--- DIRECTIONS FOR THIS TASK ---
From the listing below, extract each line containing the string "right".

----- EXTRACTED ENTRIES

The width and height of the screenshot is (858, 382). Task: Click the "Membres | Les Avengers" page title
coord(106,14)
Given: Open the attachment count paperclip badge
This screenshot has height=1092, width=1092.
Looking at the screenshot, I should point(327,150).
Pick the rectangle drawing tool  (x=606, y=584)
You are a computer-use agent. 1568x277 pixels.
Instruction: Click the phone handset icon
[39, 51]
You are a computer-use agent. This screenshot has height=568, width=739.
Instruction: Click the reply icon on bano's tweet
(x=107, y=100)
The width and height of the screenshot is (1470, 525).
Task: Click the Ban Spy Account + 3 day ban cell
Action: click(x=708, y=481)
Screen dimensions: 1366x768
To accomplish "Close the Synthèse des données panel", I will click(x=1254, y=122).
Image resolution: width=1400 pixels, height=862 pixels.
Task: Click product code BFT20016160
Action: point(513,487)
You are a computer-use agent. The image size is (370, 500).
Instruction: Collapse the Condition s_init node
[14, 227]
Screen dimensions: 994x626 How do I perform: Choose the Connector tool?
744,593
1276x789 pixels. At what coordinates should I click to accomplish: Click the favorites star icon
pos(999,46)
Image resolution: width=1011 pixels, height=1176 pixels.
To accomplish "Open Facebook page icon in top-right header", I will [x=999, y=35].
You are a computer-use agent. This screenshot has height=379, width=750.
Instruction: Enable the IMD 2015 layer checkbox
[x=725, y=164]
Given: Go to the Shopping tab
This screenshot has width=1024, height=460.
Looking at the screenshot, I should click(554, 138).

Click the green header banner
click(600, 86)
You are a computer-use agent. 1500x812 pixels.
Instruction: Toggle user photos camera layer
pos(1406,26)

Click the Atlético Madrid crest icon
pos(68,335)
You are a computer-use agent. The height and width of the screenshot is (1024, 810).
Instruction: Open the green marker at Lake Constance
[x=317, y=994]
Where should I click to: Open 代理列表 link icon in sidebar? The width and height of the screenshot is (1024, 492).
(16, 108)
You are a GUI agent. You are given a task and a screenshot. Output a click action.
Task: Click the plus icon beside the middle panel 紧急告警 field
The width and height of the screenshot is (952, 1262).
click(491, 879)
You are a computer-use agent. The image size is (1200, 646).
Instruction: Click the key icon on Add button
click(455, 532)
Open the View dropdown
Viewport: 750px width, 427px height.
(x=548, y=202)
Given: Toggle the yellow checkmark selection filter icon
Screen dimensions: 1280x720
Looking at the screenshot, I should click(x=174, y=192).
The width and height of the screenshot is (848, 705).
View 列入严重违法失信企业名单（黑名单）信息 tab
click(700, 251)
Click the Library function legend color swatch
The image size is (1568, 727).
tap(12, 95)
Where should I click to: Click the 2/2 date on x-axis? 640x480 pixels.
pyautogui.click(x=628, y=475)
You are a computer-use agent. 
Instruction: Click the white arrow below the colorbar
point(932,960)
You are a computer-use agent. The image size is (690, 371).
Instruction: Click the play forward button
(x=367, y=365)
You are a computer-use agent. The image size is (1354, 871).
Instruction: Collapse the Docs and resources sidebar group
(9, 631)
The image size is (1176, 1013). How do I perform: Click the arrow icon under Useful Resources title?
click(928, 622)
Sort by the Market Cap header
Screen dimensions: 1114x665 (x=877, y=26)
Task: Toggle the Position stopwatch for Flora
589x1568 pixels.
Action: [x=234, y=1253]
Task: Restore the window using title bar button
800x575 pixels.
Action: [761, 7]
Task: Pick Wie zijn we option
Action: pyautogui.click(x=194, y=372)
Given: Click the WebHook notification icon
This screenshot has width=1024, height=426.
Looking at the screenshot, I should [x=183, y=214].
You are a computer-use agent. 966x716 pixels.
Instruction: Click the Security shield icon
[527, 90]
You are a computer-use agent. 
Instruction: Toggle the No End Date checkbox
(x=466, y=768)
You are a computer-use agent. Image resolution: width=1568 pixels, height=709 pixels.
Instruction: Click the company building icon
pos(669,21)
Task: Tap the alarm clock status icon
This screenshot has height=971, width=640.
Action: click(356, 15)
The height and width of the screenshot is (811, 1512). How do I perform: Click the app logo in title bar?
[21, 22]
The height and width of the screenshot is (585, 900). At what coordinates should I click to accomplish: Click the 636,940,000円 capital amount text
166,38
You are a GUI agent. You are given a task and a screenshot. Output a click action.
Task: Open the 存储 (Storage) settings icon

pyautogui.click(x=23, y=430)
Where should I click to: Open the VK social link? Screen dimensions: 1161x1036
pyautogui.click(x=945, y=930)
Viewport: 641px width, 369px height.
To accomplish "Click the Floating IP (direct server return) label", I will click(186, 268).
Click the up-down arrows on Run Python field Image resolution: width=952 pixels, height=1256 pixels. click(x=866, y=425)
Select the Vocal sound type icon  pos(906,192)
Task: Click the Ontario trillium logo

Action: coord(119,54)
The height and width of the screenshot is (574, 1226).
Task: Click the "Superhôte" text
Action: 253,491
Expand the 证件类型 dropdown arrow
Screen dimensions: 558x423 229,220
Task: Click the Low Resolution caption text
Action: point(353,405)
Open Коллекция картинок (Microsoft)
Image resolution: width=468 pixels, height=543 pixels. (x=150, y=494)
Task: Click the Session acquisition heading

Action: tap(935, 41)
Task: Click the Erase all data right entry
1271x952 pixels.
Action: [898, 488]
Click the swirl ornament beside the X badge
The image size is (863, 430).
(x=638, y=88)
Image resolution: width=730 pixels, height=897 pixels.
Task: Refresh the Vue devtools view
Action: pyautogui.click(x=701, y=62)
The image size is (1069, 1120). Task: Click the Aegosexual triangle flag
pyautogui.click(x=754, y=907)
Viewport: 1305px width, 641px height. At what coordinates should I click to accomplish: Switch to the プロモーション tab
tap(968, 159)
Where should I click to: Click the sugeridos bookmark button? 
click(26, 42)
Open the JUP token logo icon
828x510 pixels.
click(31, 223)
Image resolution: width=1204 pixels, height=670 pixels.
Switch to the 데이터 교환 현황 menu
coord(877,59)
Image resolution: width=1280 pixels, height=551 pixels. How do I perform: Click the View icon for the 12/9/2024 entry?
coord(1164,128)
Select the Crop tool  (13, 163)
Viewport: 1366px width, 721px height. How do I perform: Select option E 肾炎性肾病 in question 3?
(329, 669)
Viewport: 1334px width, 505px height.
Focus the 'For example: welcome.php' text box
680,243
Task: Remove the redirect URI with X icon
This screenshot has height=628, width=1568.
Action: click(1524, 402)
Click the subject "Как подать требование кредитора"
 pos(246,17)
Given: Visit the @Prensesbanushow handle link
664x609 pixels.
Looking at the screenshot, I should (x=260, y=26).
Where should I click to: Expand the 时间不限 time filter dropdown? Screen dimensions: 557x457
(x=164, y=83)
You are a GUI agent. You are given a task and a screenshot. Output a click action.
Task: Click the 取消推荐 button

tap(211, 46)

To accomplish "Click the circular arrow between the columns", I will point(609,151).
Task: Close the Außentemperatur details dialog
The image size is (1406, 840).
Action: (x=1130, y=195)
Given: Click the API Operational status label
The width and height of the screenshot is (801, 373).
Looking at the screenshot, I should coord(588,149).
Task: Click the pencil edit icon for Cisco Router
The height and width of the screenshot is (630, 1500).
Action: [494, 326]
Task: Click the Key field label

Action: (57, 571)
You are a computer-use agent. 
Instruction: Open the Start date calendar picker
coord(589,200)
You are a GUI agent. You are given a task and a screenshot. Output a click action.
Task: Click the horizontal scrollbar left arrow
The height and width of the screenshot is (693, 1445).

----------

--- WRITTEN ANSWER ---
To accomplish "Open Facebook page icon in top-right header", I will [x=999, y=35].
Task: Click the Erase all data right entry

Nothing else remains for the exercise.